▶ **ESTRATTO**
++++++++++
Naming à la carte è la rubrica che commenta i nomi dei ristoranti, dei bar e dei locali di Parigi in cui vado.

Frastornata, soddisfatta, libera e ricettiva. Sono uscita così dall’Arpège, il 26 gennaio scorso per festeggiare il compleanno del mio compagno. Una serata attesa da 10 anni per lui, un regalo che si meritava, diventato per me un “comparerò tutti i prossimi ristoranti con te, caro Arpège”.

Vorrei precisare che per comparire in questa rubrica nessun ristorante mi paga, né mi offre la cena. Scelgo in autonomia quali nomi raccontare, senza chiedere approvazione su ciò che ho scritto.

Un po’ di storia

Portato avanti con autentica passione dallo chef Alain Passard, L’Arpège apre nel 1986 nei locali del ristorante L’Archestrate di Alain Senderens, maestro di Passard, al numero 84 di rue de Varenne, nel 7° arrondissement di Parigi.

Nel 2001, quando il suo ristorante vantava già ben tre stelle Michelin, Passard decide di stravolgerne la cucina promettendo, da quel momento in poi, di non servire più carne rossa ma concentrarsi solo su piatti a base di verdure (come non amarlo?). Diventa così il pioniere e fautore della nuova haute cuisine in Francia: quella dei vegetali. Ci crede così tanto che per rifornire L’Arpège, nel 2002 acquista un orto nella Sarthe (un dipartimento a Sud-Ovest di Parigi), un secondo nell’Eure (vicino Rouen) e un terzo nella Manica.

La freschezza è un requisito fondamentale, le verdure arrivano al ristorante poco dopo essere state colte e vengono consumate entro la fine della giornata. Qui gli ortaggi, ne sono sicura, sono proprio contenti di essere lavorati da uno tra i più abili chef del mondo. Lo scopo è quello di dare loro un gusto e un ruolo mai raggiunto prima in cucina.
++++++++++
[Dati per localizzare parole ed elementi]
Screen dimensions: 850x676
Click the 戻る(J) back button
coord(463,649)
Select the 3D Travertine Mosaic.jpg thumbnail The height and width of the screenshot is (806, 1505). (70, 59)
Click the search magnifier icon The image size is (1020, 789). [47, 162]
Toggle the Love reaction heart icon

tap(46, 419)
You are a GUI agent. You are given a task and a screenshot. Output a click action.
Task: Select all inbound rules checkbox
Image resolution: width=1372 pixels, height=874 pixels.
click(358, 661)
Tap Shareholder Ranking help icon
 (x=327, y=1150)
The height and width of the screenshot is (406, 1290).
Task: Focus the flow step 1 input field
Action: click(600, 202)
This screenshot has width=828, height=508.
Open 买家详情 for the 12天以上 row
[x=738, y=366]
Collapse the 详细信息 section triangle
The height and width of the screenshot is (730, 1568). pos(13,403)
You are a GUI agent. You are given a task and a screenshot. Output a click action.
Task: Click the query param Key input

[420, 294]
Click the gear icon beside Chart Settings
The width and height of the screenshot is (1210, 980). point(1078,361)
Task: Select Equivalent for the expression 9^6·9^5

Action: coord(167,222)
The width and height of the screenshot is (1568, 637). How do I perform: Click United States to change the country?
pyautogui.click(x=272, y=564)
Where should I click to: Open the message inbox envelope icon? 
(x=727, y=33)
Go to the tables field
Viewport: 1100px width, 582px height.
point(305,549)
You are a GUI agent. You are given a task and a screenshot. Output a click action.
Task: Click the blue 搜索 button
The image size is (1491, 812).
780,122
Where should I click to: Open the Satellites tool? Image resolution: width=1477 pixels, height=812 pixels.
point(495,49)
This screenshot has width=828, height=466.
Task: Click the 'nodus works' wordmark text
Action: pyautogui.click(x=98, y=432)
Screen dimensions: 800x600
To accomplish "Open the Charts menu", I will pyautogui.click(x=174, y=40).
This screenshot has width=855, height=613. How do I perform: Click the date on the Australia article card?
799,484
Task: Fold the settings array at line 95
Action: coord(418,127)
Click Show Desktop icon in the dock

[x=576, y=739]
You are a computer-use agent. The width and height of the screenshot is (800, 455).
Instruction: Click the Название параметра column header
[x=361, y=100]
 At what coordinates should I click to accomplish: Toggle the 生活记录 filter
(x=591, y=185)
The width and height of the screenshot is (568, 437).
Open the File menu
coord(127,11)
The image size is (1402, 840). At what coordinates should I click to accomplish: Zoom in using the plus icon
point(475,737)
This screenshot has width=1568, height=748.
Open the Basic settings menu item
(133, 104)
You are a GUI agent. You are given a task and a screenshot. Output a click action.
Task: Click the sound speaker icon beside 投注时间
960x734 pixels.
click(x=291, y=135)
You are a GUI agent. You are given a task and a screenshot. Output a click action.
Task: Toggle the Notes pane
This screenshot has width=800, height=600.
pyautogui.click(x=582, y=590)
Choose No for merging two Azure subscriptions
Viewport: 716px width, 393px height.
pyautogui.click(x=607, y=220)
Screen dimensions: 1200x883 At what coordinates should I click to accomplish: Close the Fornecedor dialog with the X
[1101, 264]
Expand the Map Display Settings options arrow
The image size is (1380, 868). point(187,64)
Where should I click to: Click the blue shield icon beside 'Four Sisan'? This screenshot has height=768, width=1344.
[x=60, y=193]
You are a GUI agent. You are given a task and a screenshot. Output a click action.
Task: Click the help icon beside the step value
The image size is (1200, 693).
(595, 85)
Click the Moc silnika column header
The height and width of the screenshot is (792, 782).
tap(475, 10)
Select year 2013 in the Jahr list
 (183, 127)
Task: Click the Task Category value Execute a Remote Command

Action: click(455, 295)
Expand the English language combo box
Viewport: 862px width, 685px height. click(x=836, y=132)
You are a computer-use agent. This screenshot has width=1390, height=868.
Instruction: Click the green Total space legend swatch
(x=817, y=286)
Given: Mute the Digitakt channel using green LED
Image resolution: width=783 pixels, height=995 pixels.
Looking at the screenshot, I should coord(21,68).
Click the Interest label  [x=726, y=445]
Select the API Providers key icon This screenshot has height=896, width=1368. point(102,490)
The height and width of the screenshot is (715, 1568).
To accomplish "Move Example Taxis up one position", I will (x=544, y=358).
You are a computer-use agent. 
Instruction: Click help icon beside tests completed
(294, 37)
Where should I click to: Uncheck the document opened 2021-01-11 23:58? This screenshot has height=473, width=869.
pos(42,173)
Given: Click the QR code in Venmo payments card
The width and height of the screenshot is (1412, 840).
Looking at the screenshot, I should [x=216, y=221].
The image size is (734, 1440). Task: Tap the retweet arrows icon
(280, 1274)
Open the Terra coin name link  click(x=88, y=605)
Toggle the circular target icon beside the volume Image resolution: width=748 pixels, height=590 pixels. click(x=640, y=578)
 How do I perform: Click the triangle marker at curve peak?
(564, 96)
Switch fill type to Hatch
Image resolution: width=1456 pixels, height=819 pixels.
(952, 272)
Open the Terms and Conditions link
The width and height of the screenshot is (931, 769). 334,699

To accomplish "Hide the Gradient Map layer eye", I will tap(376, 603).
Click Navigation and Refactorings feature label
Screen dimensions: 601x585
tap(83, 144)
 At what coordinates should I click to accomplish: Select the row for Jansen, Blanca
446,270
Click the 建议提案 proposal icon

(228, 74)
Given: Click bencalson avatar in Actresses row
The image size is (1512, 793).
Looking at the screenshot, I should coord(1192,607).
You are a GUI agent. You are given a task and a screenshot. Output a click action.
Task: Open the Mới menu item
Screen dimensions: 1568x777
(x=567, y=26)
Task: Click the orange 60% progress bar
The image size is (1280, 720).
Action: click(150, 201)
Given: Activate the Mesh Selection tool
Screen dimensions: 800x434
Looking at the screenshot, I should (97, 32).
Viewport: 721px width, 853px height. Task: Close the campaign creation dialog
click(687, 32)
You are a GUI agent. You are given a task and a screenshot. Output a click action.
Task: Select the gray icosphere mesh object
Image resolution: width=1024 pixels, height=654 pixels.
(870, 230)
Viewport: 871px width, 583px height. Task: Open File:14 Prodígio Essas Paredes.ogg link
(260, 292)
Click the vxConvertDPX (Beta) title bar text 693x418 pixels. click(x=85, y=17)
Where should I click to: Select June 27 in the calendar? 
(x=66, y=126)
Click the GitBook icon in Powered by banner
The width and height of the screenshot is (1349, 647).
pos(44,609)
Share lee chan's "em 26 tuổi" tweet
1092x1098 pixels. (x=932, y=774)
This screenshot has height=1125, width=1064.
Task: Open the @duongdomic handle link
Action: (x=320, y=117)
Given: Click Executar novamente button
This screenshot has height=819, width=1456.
++++++++++
▶ **DA FARE**
**a)** Ricopia fedelmente la parte dell'elenco che comincia con la riga contenente "Given: Click Executar novamente button" e arriva fino alla fine dell'elenco, entrambi gli estremi inclusi.
**b)** Scrivi il seguito del testo sul ristorante L'Arpège, ripartendo subito dopo l'ultima frase riportata.

▶ **I RISULTATI**
**a)**
Given: Click Executar novamente button
This screenshot has height=819, width=1456.

**b)**
Per il mondo dell’alta gastronomia si rivela una scelta talmente rivoluzionaria e in anticipo coi tempi che non tutti furono pronti a digerirla. Così qualche tempo più tardi l’Arpège reintroduce, seppure in quantità marginali, qualche piatto a base animale. E così è tuttora.

Oggi l’Arpège vanta una lista gonfia di premi e riconoscimenti internazionali tra i quali tre stelle Michelin attive dal 1996, il miglior ristorante europeo nel 2017 e l’ottava posizione nella classifica The World’s 50 Best Restaurants del 2018. Nello stesso anno Alain Passard viene nominato il migliore chef del mondo nella classifica Les 100 Chefs redatta dai più importanti chef stellati del pianeta. E potrei continuare.

L’universo creativo dello chef Alain Passard

“Je suis né dans une famille très artistique, une famille où la main était partout : une grand-mère cuisinière, un grand-père sculpteur, une mère passionnée de couture et un père musicien.”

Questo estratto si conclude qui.